In [J. Chem. Phys. 137, 244901 (2012)], we focused on how confinement perturbs the dynamics of ultra-thin polymer films. We systematically characterized the effects of film thickness of supported polymer films on Tg and fragility, both for the entire film and locally. We showed that there is a substantial and non-monotonic variation of Tg with thickness, both for the film as a whole, as well as locally (see fig. 1); Tg alone provides an incomplete picture of the effects of film confinement, a fact not well appreciated in much literature. We further examined to what degree a free-volume layer picture can be applied, and demonstrated the limitations of this model. Moreover, the dynamics of the middle of a film can differ dramatically from the bulk, even though the density is bulk-like. We concluded that there are significant non-local effects of confinement on dynamics, so the film cannot be treated as a slice of the bulk with only local surface effects. Evidently, a successful model must incorporate both fragility variations and non-local changes to the film relaxation dynamics.

Figure 1: The effect of film thickness on the local variation of Tg and fragility: Tg (top) and fragility (bottom) as a function of distance z from the wall.
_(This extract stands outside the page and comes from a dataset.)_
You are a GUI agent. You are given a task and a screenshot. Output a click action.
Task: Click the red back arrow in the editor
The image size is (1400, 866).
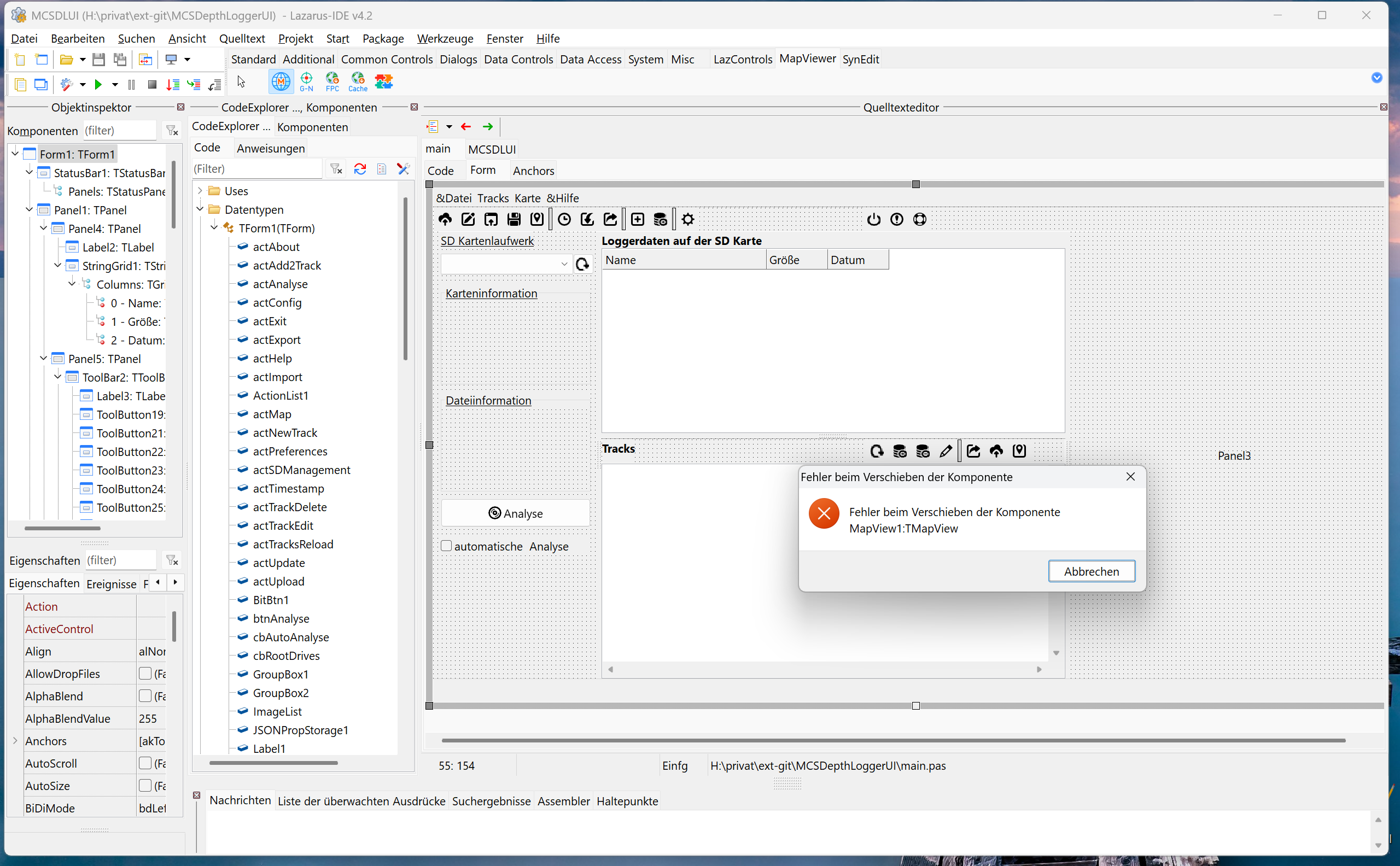pos(466,127)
Following up on these findings, we have are preparing a new publication in which we rationalize all of the changes to the film dynamics by corresponding changes to the scale of cooperative string-like motion – linking back to our studies of pure polymer systems.  This will be an important contribution, since it provides a unifying framework to explain the seemingly disconnected affects of surface interaction strength, roughness, and film thickness on the dynamics.

Lastly, in [Soft Matter 9, 241 (2013)], we examined the validity of these ideas for polymer-nanoparticle composite materials.  In that work, we showed that the changes in Tg and fragility are reflected in the overall scale of the string-like collective motion. By comparing dynamical changes with those of density, we showed that free-volume based approaches are not adequate to describe dynamical changes.  These findings appear to validate the qualitative, and to a lesser degree, quantitative relation between the dynamical changes in polymer nanocomposites and ultra-thin films.

Impact on Students and PI

Students have been the driving force behind the research performed and published during the reporting period.

Beatriz Pazmi–o Betancourt is a Latina graduate student and primary author of Soft Matter 9, 241 (2013).  She is presently writing up results for two further publications, and has a tentative Ph.D. defense date in October this year.  Support from this grant has to finish her Ph.D. much sooner than anticipated.  More importantly, the impact of this work has earned her a post-doctoral position supported by the National Institute of Standards and Technology (NIST).

Paul Hanakata is an undergraduate and the primary author of J. Chem. Phys. 137, 244901 (2012).  This grant has supported his research during both summer and winter holiday periods. This funding has been especially valuable to Paul, since he is from Indonesia and is financially challenged.  He is presently preparing his follow-up work for publication, as well as a senior honors thesis.

For the PI, this support has enabled me to expand my research on the polymer dynamics to an important new direction, tackling the practically important problem of confinement effects.  I am looking to leverage this new expertise to obtain further support from the National Science Foundation.